Look through the lines of the material and count those containing "logo". Give that count alone.
************
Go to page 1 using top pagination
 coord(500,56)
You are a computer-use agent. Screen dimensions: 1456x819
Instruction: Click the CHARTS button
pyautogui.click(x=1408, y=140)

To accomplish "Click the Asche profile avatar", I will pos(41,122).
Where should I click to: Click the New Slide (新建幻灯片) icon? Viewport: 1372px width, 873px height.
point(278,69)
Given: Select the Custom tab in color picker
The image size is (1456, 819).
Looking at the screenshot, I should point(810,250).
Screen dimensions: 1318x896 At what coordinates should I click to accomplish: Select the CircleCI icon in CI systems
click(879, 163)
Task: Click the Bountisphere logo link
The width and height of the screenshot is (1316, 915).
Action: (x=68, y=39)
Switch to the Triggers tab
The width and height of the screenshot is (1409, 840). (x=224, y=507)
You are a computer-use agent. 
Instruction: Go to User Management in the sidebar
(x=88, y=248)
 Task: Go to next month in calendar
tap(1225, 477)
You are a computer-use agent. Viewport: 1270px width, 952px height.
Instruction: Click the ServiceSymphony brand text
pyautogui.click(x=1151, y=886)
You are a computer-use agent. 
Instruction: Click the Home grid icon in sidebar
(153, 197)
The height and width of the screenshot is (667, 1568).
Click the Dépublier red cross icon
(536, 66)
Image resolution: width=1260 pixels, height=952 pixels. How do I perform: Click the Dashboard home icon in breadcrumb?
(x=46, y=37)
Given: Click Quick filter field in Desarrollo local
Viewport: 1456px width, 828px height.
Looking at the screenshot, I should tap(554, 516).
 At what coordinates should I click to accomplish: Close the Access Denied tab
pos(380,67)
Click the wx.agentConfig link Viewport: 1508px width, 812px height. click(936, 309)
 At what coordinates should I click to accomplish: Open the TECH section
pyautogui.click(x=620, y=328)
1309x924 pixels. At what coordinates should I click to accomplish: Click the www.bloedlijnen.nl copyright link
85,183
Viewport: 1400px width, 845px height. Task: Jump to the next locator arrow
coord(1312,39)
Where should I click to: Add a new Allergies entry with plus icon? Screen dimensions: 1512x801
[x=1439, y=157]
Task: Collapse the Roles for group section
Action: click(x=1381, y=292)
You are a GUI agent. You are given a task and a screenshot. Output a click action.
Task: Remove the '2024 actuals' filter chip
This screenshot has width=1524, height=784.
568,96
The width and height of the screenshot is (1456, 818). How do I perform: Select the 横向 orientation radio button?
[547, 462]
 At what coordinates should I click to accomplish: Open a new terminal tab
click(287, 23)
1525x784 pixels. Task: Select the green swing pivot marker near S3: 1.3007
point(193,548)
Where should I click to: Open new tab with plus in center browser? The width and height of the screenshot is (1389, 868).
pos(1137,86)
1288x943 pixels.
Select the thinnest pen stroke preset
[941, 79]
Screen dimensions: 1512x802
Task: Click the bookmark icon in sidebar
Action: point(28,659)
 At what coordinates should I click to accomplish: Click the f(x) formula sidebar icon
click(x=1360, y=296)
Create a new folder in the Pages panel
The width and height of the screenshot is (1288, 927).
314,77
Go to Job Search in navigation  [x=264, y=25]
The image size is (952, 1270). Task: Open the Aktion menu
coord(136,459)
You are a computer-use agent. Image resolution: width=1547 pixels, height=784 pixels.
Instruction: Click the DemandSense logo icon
************
__Result of this exercise__. 2